Dataset excerpts:
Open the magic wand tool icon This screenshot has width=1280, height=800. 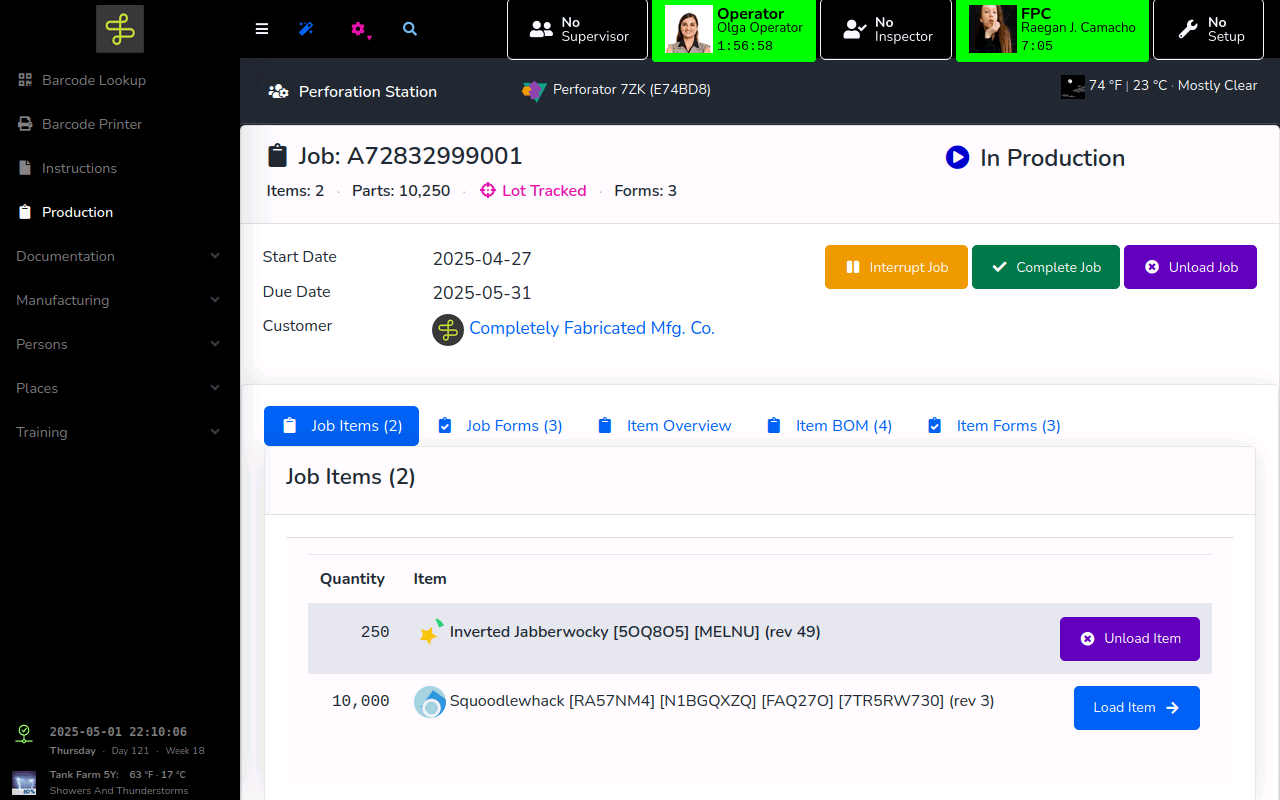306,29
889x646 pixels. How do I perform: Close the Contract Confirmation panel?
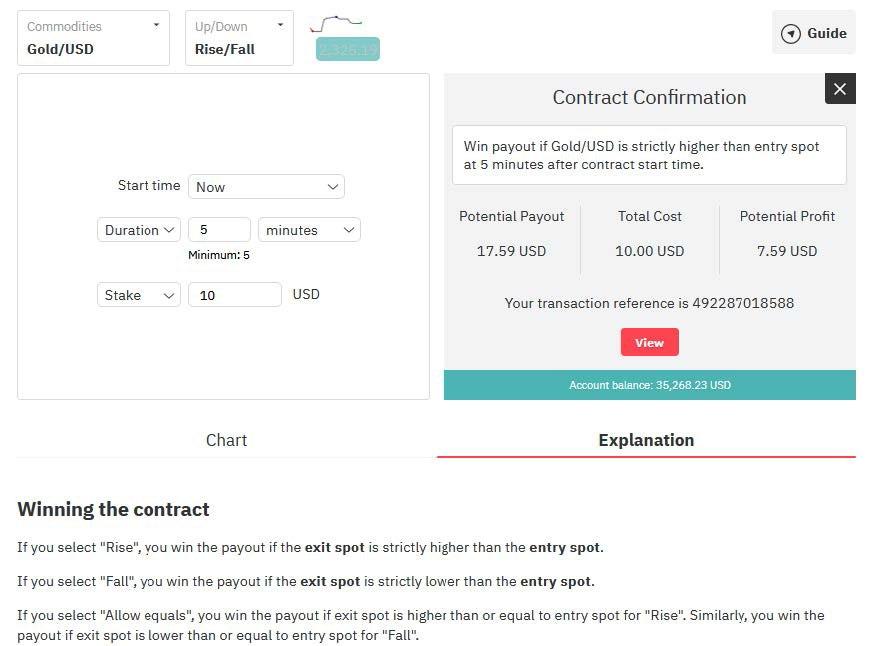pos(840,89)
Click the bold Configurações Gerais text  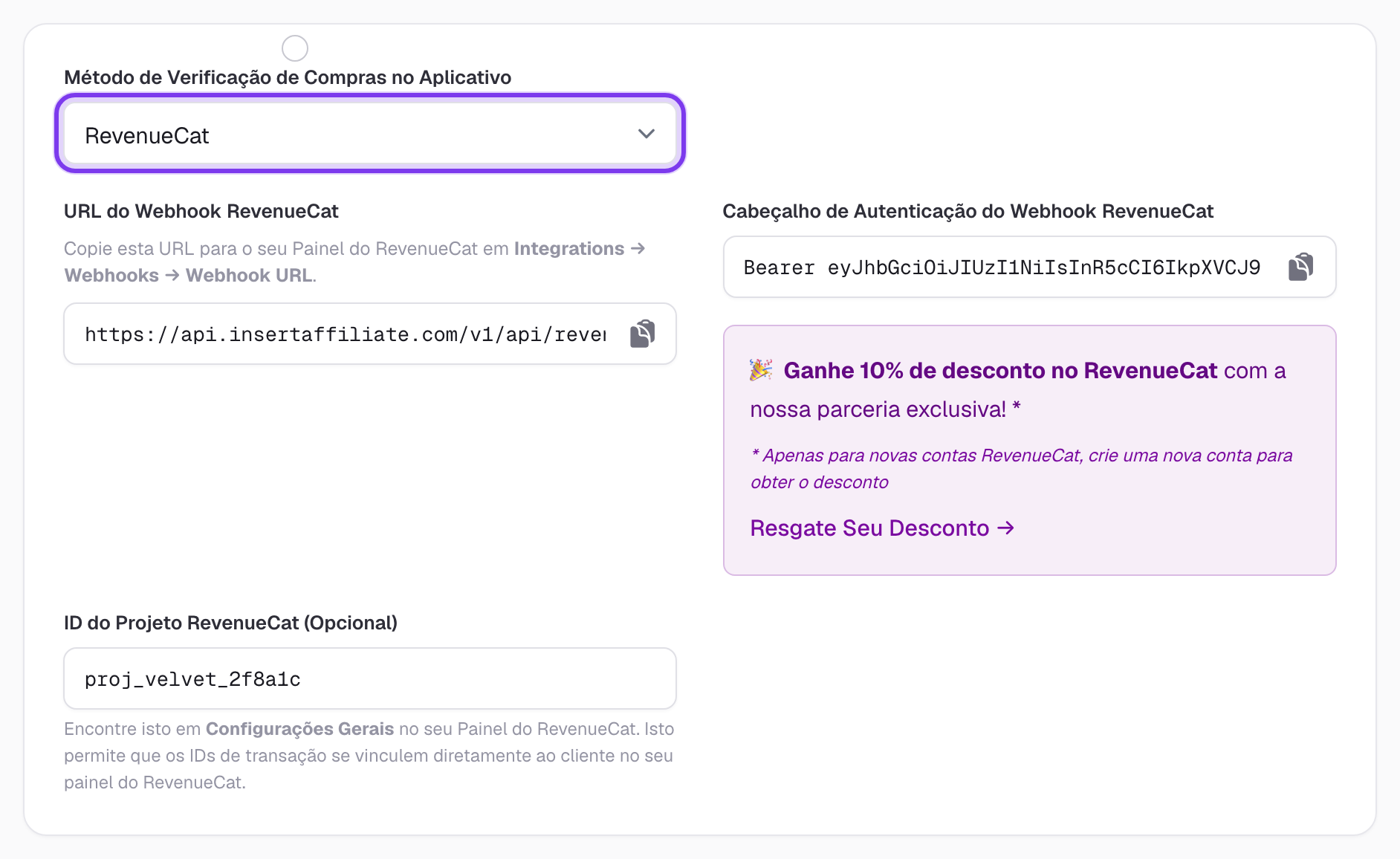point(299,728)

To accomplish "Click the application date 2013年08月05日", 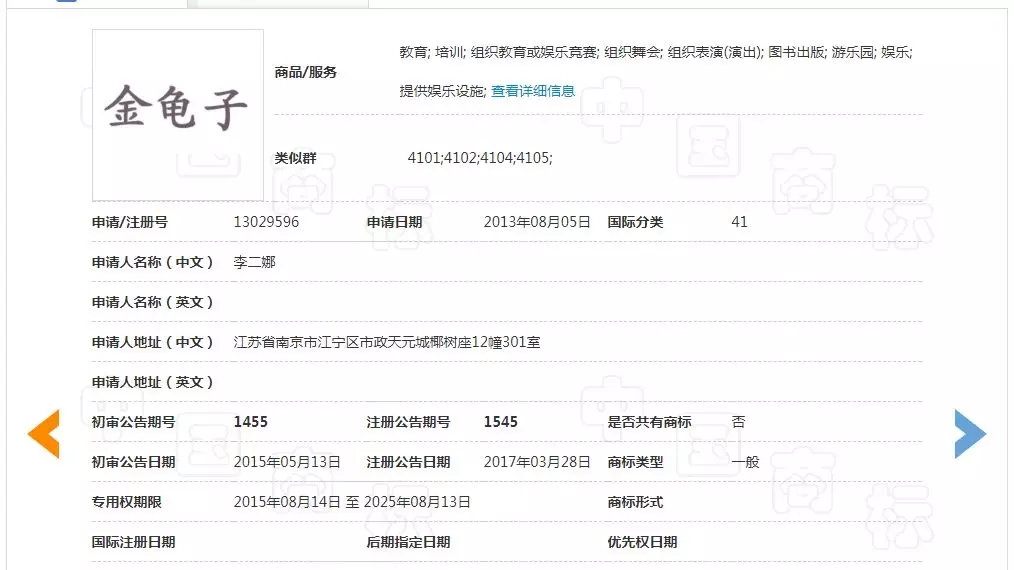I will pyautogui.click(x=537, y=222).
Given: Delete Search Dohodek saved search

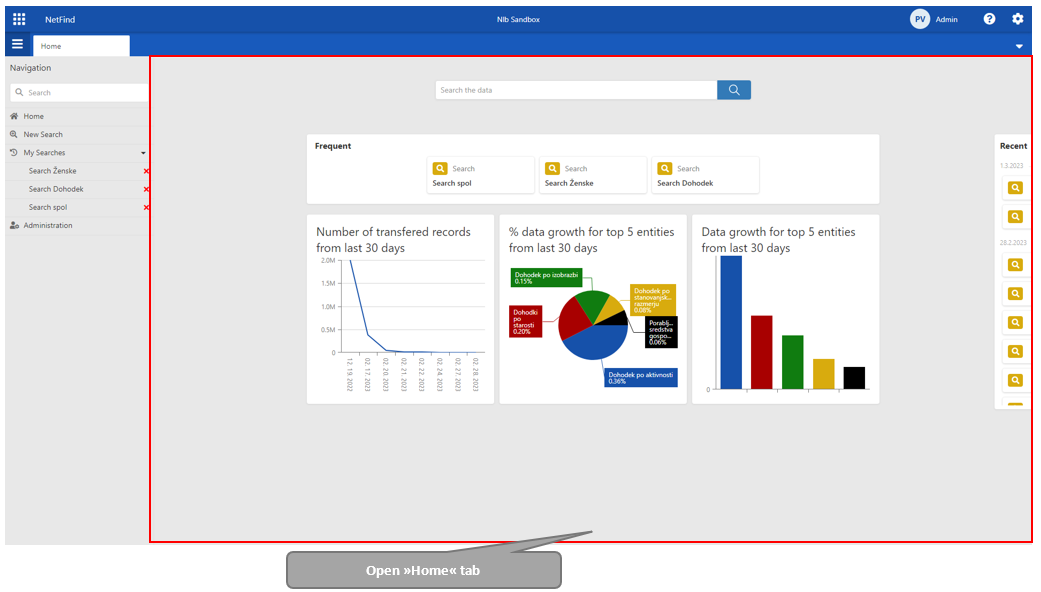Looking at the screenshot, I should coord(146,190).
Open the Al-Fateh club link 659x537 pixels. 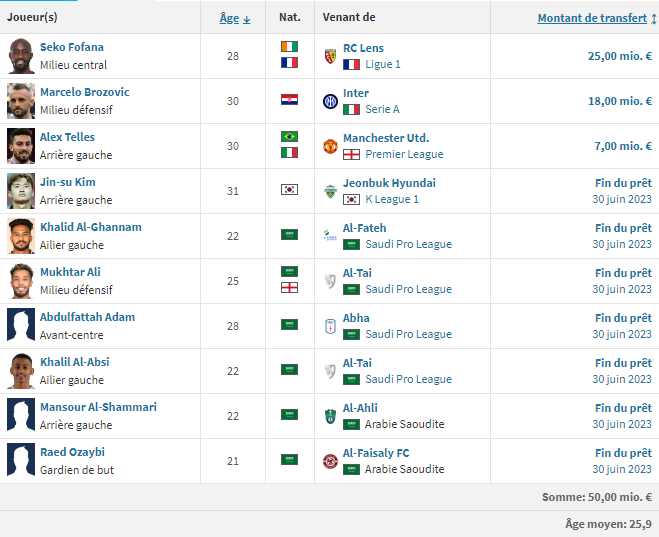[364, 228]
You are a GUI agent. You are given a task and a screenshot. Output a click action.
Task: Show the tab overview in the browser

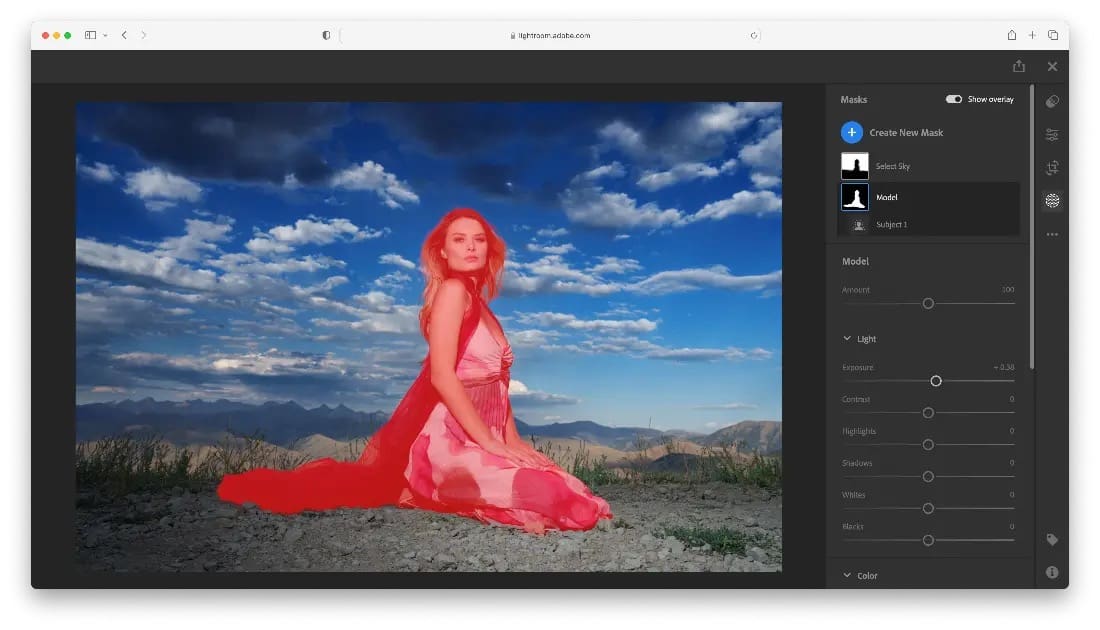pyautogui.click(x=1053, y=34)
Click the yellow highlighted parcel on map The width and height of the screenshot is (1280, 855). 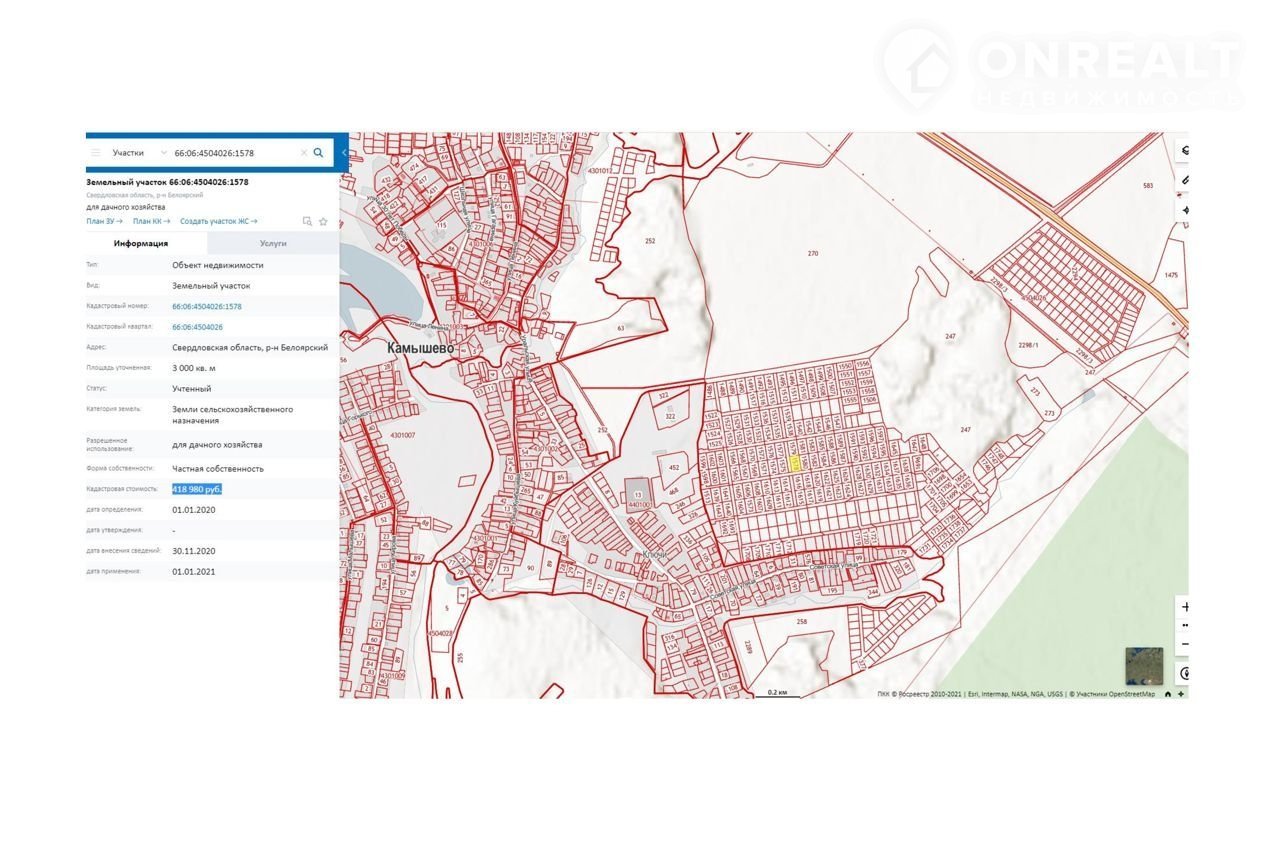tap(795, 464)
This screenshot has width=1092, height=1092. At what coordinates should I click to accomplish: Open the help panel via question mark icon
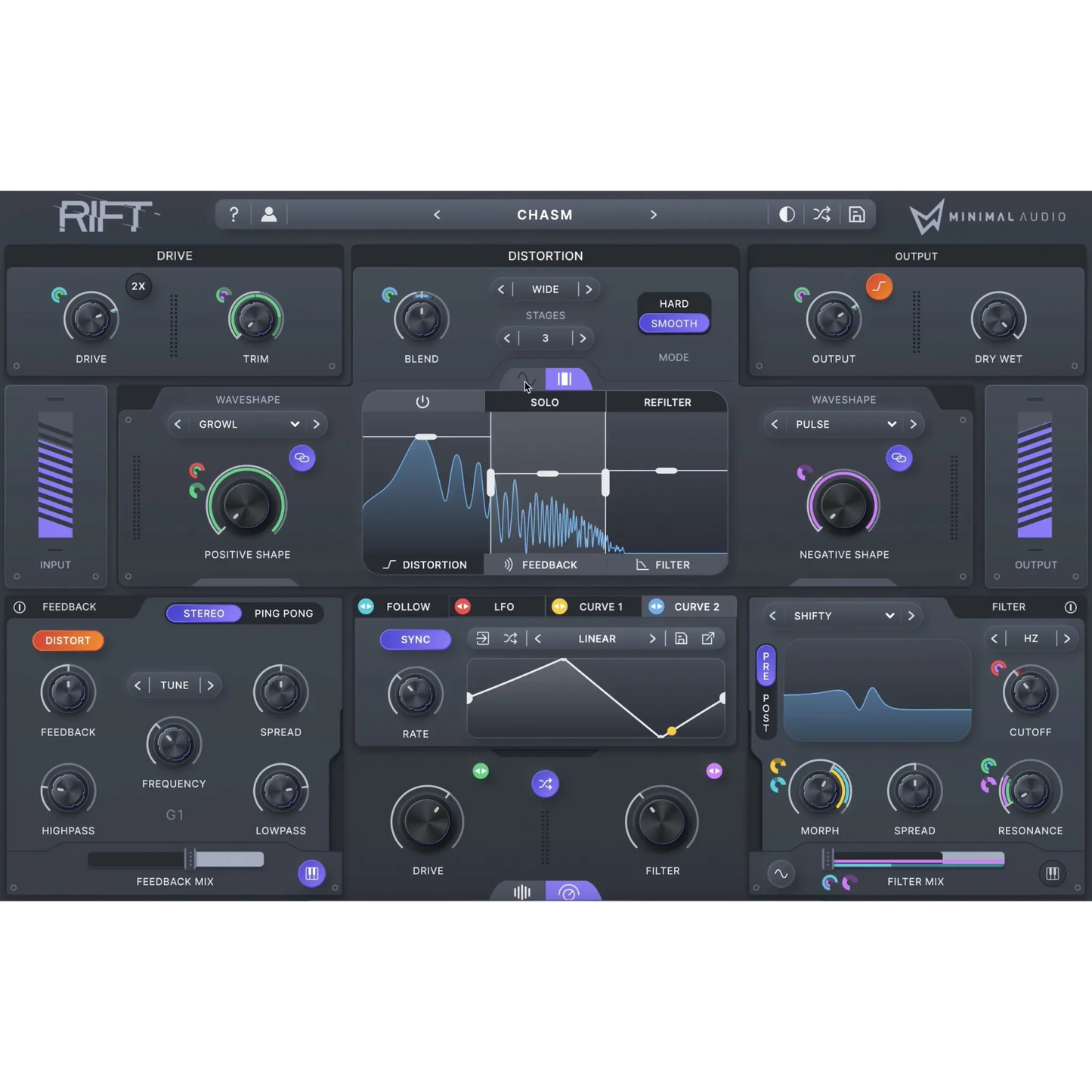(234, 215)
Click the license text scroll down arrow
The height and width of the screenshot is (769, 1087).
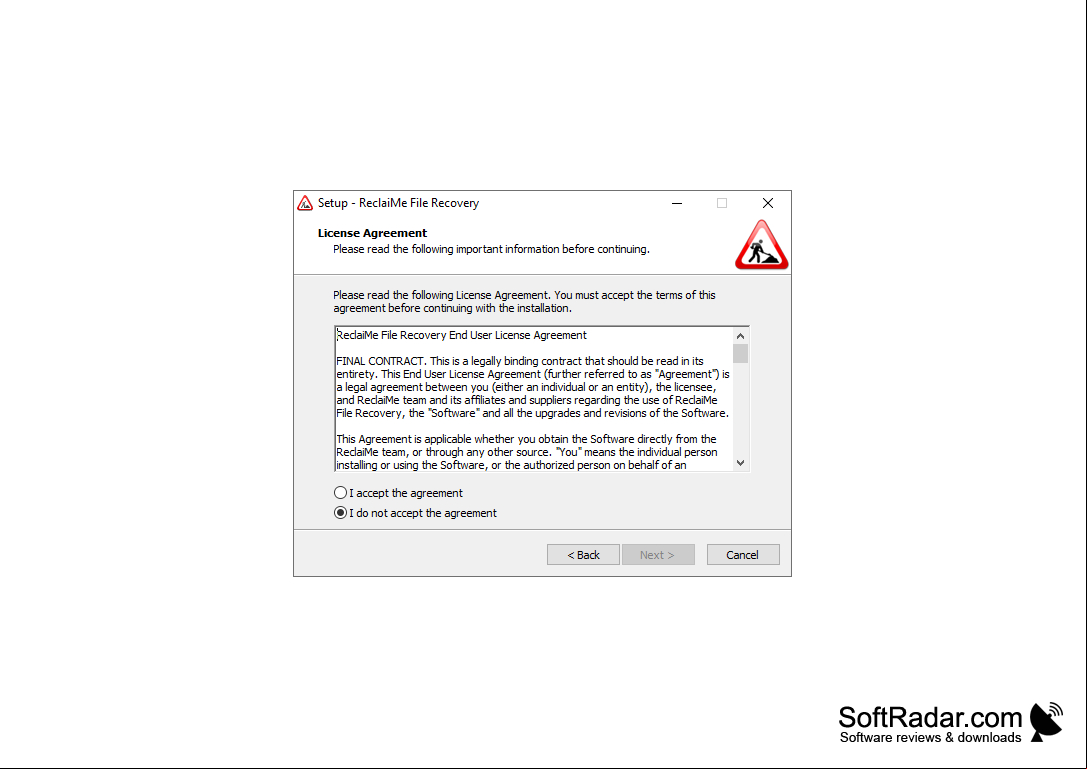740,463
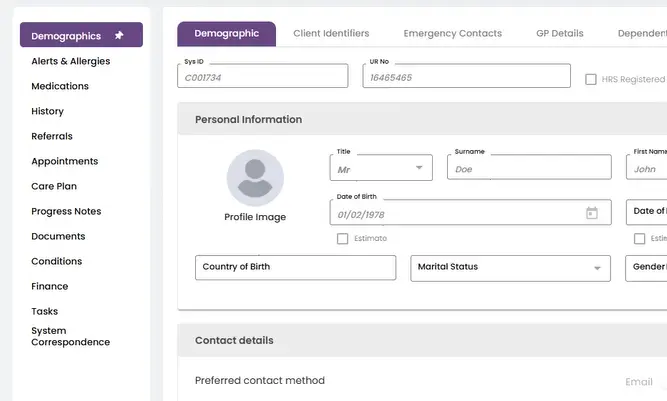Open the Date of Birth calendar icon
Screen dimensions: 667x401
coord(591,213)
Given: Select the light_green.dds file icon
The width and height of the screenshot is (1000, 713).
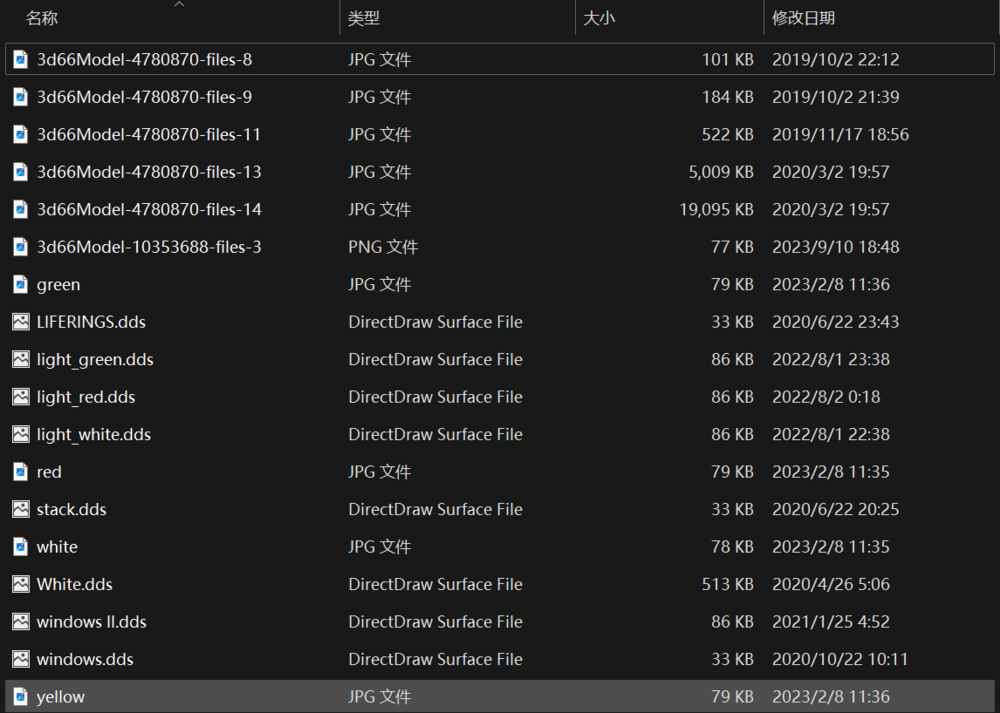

AIM OF THE TASK: The lines from the one containing "The height and" through the last line of the entries are to be copied exactly, both ends included, and the pictures are to be omitted.

EXERCISE RESPONSE:
The height and width of the screenshot is (769, 1087).
740,463
Open the Date of Birth calendar icon
Screen dimensions: 667x401
coord(591,213)
Given: Select the light_green.dds file icon
The width and height of the screenshot is (1000, 713).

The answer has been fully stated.